Keris Sangkelat dan Crubuk

Dandanggula

Sunan Kalijaga angadika aris / sun arani keris dapur sangkelat / dene kris abang warnane / nanging iki tan patut / dipun enggo wonglaku santri / iki pantes kagema / mring patingginipun / negara ing pulo Jawa / wus pinasti besuk dadi pusaka ji / kang mengku nusa jawa //

Lah pundinen jebeng ingkang becik / bokmanawa sira darbe darah / kang mengku nusa Jawane / nulya tinampen gupuh / mring ki Supa duwung pinundi / angling malih jeng sunan / gawekna ingsun / coten pranti pambelehan / ingkang pantes dienggo wong laku santri / ??? ko sun golek tosan //

Alkisah Sunan Kalijaga mendatangi sanggar Mpu Supa yang sedang sibuk membuat senjata. Mpu Supa adalah suami dari Dewi Rasawulan, adik Sunan Kalijaga. Sunan Kalijaga meminta tolong untuk dibuatkan keris coten-sembelih (pegangan lebai untuk menyembelih kambing). Lalu oleh beliau diberikan calon besi yang ukurannya sebesar biji asam jawa. Mengetahui besarnya calon besi tersebut, Empu Supa sedikit terkejut.
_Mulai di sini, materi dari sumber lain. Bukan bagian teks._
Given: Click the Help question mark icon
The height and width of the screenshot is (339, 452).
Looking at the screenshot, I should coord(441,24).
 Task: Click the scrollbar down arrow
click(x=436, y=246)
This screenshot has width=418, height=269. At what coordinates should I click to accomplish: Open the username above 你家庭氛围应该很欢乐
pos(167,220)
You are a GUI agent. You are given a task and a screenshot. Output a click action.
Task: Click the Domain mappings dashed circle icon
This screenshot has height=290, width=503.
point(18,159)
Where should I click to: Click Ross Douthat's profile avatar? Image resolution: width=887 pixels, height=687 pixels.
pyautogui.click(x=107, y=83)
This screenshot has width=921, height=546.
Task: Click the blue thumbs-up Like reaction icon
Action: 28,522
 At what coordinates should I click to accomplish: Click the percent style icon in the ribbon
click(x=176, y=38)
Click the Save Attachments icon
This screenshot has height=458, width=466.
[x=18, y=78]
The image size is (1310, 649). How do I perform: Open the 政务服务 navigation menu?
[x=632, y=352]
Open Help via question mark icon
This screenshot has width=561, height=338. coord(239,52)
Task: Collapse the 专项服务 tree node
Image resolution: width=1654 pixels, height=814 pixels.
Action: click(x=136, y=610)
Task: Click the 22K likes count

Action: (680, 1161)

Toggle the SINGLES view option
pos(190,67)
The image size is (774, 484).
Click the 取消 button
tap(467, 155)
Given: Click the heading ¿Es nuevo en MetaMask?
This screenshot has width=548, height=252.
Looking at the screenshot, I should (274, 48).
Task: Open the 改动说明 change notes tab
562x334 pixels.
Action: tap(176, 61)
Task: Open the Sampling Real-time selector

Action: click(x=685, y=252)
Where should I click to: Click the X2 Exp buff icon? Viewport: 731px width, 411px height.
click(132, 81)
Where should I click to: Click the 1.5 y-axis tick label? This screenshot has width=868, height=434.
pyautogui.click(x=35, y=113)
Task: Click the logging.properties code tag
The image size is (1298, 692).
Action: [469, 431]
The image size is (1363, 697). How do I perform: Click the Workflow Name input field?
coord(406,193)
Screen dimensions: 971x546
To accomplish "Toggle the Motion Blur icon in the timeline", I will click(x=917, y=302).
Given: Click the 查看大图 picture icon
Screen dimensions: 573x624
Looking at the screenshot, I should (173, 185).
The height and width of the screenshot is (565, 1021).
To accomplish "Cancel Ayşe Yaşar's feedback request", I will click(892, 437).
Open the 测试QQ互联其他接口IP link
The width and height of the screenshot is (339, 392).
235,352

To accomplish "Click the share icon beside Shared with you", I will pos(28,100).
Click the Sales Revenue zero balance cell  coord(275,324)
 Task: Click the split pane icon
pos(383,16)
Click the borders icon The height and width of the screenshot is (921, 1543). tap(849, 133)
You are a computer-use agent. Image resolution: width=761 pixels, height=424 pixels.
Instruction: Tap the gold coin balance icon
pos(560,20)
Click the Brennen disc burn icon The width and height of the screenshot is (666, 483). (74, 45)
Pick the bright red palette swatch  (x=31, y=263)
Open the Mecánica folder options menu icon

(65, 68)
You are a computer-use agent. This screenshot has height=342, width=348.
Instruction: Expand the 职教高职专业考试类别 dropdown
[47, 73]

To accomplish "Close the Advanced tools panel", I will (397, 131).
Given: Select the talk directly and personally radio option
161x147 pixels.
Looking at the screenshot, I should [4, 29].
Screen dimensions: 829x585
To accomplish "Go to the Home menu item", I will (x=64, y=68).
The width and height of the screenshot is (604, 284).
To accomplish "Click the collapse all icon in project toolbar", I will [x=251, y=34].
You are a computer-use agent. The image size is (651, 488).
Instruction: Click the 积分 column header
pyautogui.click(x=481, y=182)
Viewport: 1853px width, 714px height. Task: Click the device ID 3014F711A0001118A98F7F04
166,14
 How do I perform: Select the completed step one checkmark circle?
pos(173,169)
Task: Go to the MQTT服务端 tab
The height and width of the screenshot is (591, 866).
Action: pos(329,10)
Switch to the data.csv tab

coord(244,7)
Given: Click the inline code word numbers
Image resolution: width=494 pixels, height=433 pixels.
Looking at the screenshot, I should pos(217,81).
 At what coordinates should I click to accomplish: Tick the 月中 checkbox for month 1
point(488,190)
Ia berkata "Sunan, besi ini bobotnya berat sekali, tak seimbang dengan besar wujudnya. Akan tetapi apakah besi sebesar biji asam jawa ini cukup dibuat keris ?". Lalu Sunan Kalijaga berkata : "Nak, besi itu tidak hanya sebesar biji asam jawa tetapi besarnya seperti gunung". Karena ampuh perkataan Sunan Kalijaga, pada waktu itu juga besi menjelma sebesar gunung. Hati empu Supa menjadi gugup, karena mengetahui bahwa Sunan Kalijaga memang benar-benar wali yang dikasihi oleh Pencipta Kehidupan, yang bebas mencipta apapun.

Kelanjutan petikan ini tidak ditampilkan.